Kişinin kendisine gerçekleuyuşmayan üstün nitelikler
yakıştırmasıdır.”
Tanıma ikisi de uyuyor.
Devamı da var:
“Megalomani, derin bir ruhsal sorunun belirtisidir.”
Onu da megalamonlar düşünsün!
Diyemeyiz.
Çünkü bu paralel megalomani ülkemizin sorunu olmaktan
çıkıyor...
Şam’da, Kudüs’te namaz hezeyanı ile başladı.
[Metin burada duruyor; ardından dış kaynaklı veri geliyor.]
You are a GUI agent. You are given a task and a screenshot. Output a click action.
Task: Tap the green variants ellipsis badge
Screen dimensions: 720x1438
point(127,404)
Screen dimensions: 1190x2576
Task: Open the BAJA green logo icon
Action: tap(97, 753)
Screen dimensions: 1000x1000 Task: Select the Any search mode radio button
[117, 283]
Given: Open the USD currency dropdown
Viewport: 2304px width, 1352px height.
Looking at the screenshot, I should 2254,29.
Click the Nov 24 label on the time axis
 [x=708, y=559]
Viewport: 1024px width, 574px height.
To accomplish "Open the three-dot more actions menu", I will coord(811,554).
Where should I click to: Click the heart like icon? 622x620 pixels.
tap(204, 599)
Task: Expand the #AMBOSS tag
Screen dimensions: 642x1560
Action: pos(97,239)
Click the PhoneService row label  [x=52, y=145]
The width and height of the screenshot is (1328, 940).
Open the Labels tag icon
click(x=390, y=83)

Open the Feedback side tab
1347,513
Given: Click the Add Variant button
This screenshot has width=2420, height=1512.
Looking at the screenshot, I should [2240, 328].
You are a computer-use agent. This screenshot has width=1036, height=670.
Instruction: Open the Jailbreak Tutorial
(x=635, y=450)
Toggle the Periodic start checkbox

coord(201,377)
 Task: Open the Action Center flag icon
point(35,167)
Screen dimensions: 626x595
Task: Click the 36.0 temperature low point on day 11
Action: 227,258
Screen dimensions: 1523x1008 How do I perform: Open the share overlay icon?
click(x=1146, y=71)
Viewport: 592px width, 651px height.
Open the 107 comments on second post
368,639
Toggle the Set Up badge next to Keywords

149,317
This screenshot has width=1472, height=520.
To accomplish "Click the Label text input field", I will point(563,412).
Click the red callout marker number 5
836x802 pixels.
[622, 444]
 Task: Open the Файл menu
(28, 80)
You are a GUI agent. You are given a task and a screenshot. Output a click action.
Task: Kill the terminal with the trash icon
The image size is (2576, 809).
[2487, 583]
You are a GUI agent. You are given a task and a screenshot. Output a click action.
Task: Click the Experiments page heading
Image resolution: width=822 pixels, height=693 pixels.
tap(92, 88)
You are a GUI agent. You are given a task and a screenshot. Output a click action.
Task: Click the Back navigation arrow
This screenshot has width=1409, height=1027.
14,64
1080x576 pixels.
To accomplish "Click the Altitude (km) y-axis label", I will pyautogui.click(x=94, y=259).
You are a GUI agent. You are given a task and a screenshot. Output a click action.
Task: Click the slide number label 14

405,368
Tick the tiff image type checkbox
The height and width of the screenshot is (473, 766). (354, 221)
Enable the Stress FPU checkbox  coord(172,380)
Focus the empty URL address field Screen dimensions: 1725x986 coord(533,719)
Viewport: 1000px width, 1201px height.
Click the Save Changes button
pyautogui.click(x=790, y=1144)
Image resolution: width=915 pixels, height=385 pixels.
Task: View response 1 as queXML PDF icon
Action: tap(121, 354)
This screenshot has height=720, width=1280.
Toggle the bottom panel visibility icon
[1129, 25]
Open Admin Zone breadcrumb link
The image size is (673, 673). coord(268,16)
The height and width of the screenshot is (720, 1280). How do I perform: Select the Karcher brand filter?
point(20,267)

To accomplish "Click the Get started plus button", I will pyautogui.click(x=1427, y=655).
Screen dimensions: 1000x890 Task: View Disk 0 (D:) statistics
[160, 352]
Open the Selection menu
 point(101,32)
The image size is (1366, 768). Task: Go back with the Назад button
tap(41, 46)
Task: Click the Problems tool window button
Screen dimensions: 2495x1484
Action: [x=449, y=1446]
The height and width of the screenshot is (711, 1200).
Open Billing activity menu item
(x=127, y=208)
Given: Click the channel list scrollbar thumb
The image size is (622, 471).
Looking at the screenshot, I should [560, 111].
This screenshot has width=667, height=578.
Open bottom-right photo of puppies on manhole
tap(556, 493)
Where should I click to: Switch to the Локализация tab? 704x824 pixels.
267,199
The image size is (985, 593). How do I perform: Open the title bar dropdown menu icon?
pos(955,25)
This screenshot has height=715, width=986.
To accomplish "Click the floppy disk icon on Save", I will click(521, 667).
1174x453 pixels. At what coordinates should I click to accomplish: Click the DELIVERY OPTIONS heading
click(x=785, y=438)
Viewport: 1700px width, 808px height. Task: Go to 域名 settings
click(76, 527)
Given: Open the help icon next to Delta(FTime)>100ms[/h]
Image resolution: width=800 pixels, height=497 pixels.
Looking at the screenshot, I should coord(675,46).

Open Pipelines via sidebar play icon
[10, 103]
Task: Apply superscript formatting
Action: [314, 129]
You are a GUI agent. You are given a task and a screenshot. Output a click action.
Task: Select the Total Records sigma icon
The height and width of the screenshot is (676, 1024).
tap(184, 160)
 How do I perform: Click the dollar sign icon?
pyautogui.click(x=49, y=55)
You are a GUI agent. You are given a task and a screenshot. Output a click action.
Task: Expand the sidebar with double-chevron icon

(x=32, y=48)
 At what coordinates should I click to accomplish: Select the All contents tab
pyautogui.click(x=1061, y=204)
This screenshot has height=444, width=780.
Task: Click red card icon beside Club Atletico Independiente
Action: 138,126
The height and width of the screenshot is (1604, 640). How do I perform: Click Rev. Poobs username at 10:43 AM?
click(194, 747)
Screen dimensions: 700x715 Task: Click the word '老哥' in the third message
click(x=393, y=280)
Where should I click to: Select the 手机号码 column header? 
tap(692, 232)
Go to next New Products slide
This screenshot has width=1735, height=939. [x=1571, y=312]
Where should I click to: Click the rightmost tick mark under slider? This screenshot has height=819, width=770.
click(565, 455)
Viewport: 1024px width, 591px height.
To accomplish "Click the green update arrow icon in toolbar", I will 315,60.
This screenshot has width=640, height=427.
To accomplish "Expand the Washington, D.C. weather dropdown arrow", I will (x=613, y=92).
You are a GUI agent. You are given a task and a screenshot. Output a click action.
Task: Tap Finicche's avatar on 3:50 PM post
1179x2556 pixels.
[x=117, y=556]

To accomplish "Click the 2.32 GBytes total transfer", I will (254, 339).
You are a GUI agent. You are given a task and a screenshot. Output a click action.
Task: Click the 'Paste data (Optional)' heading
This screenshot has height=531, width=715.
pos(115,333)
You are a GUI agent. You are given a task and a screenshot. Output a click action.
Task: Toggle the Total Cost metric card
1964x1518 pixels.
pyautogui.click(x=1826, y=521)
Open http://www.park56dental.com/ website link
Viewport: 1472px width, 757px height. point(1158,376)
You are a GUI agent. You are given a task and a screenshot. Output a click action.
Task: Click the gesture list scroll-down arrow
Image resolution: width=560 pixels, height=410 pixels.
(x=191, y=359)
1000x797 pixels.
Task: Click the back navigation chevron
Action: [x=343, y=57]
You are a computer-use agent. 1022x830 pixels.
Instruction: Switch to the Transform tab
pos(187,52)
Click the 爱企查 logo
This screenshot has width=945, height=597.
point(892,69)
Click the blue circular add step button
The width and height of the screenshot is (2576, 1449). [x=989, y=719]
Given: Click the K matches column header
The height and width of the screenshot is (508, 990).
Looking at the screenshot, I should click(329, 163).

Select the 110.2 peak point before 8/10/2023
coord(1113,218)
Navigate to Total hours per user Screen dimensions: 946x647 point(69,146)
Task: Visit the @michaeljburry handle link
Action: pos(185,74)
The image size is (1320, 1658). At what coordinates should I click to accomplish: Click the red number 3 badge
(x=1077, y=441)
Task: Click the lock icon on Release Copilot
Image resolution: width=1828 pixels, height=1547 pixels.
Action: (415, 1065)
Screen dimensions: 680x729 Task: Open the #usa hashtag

Anadolu’ya yayıldı, Kızılay üzerinden Edirne’deki trafik ışıklarına
kadar dayandı.
2 milyonluk “el avuç açar gezgin bir
millet” yarattı.
***
Saraylı önce kendine “Dünya Lideri” sıfatı
yakıştırdı.
Çankaya Köşkü “şagili” de kendini Mustafa
Kemal gibi hissetti ki:
“Hattı diplomasi yok, sathı diplomasi vardır. O satıh da tüm
dünyadır!” diye ortaya çıktı.
Ata’nın o ünlü sözünü eğip büktü, altına kendi imzasını attı,
aylarca Dışışleri Bakanlığı’nın resmi internet sitesinde
yayımlattı!
İsmail Dümbüllü tarzı bu meddahlığa gülüp
geçmek mi gerekir belki.
Ama yapan kişi “Prof. Dr.” unvanını taşıyor.
Üstelik Başbakan da oldu!
Bu açık bir intihal, aleni bir fikir hırsızlığı idi.
Siyasette belli ki olağan. Ama bilim dünyasında mahkemelik bir
suç!
Bu köşede birkaç kez yazdık ama çıt yok.
Hırsızlığın ayakkabı kutularıyla icra edildiği bir
ülkede “fikir çalmanın” lafı bile olmazdı. Olmadı da!